Step 6: Access the LiteLLM Proxy Admin UI and Swagger
To access the admin panel, open your browser and go to:
http://YOUR_VPS_IP:4000/ui
To access the Swagger, you can go to:
http://YOUR_VPS_IP:4000/
Log in with the Admin username and password you have set in the Docker compose YAML file.
From there, you can:
- Generate new virtual API keys.
- See logs and spend per key.
- Add models via the UI when
STORE_MODEL_IN_DB=True.
This turns your setup into a full gateway for teams.
Test Your LiteLLM Proxy Deployment with curl
You can test the OpenAI‑compatible endpoint using one of the logical model names, like gpt-4o-mini:
curl http://YOUR_VPS_IP:4000/v1/chat/completions \
-H "Content-Type: application/json" \
-H "Authorization: Bearer sk-your-master-key-1234" \
-d '{
"model": "gpt-4o-mini",
"messages": [
{"role": "user", "content": "Hello from LiteLLM proxy on a VPS!"}
]
}'
If you get a normal Chat Completion JSON response, your setup is working.
You can also use the local-llm model:
curl http://YOUR_VPS_IP:4000/v1/chat/completions \
-H "Content-Type: application/json" \
-H "Authorization: Bearer sk-your-master-key-1234" \
-d '{
"model": "local-llm",
"messages": [
{"role": "user", "content": "Reply from the self-hosted model"}
]
}'
Test Your LiteLLM Proxy Deployment from Python
Because the proxy is OpenAI‑compatible, any OpenAI client can point to it by changing only base_url and the key.
pip install openai
Then use this script for Python 3.10 and higher:
from openai import OpenAI
client = OpenAI(
base_url="http://YOUR_VPS_IP:4000/v1",
api_key="sk-your-master-key-1234",
)
resp = client.chat.completions.create(
model="gpt-4o-mini",
messages=[{"role": "user", "content": "Test message via LiteLLM proxy"}],
)
print(resp.choices[0].message.content)
If this prints a response, you have successfully deployed LiteLLM Proxy on a VPS as a drop‑in OpenAI‑compatible gateway.
Conclusion
Deploying LiteLLM Proxy on a VPS is a simple move that gives your team a unified OpenAI‑compatible API, even if you use many providers and a mix of cloud and self‑hosted models.
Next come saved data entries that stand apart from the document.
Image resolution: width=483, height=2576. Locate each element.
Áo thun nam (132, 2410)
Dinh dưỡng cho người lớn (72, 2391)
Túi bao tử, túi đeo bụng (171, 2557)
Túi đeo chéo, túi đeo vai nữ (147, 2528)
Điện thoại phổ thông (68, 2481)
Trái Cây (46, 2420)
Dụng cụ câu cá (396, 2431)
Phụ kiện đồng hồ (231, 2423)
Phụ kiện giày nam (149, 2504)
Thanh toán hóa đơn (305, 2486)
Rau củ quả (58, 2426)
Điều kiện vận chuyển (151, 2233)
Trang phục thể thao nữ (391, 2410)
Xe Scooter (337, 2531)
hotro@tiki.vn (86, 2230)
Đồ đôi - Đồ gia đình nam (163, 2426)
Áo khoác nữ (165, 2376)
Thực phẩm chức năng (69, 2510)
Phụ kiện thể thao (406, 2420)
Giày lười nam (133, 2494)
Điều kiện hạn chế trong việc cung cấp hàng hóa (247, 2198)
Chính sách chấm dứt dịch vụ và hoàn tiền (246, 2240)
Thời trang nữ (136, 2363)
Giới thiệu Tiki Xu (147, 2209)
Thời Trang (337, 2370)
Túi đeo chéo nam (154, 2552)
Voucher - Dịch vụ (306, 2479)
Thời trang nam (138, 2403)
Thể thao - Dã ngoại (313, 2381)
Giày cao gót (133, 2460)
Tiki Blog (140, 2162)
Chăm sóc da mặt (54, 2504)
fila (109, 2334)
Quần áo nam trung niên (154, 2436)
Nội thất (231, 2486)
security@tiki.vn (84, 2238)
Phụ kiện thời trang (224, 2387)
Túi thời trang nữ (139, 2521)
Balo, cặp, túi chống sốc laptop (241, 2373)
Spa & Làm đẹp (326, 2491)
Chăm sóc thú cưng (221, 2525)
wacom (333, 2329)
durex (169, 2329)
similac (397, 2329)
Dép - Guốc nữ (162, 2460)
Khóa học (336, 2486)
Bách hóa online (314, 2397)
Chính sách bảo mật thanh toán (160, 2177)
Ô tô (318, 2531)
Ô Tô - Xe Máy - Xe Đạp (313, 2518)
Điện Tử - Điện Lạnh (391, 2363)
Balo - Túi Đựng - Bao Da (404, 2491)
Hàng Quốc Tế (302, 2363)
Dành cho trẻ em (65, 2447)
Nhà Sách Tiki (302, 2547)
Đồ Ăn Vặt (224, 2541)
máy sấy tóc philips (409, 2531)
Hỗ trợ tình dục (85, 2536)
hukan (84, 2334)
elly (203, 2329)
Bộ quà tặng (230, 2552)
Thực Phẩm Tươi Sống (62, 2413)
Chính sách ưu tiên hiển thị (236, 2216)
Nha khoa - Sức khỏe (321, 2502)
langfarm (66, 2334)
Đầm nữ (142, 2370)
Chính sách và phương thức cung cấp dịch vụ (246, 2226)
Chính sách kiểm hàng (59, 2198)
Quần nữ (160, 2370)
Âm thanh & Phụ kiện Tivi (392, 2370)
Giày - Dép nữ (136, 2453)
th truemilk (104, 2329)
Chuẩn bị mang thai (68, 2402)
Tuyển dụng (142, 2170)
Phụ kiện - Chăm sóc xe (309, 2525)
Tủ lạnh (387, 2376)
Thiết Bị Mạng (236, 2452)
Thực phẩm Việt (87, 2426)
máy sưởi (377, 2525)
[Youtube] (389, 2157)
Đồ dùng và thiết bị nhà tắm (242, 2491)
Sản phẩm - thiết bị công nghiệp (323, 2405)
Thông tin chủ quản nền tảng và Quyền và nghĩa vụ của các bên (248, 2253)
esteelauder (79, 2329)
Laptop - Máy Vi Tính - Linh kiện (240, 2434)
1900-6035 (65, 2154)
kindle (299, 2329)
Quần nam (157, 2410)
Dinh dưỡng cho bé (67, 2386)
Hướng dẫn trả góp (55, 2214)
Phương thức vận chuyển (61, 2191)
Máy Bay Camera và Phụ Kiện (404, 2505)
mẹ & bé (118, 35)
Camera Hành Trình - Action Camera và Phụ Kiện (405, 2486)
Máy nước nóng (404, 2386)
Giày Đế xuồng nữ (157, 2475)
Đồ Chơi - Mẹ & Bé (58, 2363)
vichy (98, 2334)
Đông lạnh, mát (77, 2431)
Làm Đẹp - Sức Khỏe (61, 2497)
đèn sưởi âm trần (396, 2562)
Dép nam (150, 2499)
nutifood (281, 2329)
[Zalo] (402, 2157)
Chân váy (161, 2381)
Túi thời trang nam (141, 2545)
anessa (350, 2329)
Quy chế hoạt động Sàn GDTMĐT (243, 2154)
LiteLLM acts as a control plane between your apps and models so that you can focus on product features rather than keys, routing, and policy logic.
We hope you enjoy this guide. For more detailed information, you can check the official LiteLLM Docker Page.
FAQs
Can I add more providers after deploying LiteLLM Proxy?
Yes, just add more entries under model_list in config.yaml file and restart the container.
Can I skip Postgres in the LiteLLM Proxy deployment?
Yes, remove the db service and DATABASE_URL to run without a database, but you lose the UI‑based model and key management.
How do I manage teams and budgets in LiteLLM Proxy deployment?
Enable the database, set a master_key, and use the Admin UI plus key‑generation endpoints to create scoped keys and track spend.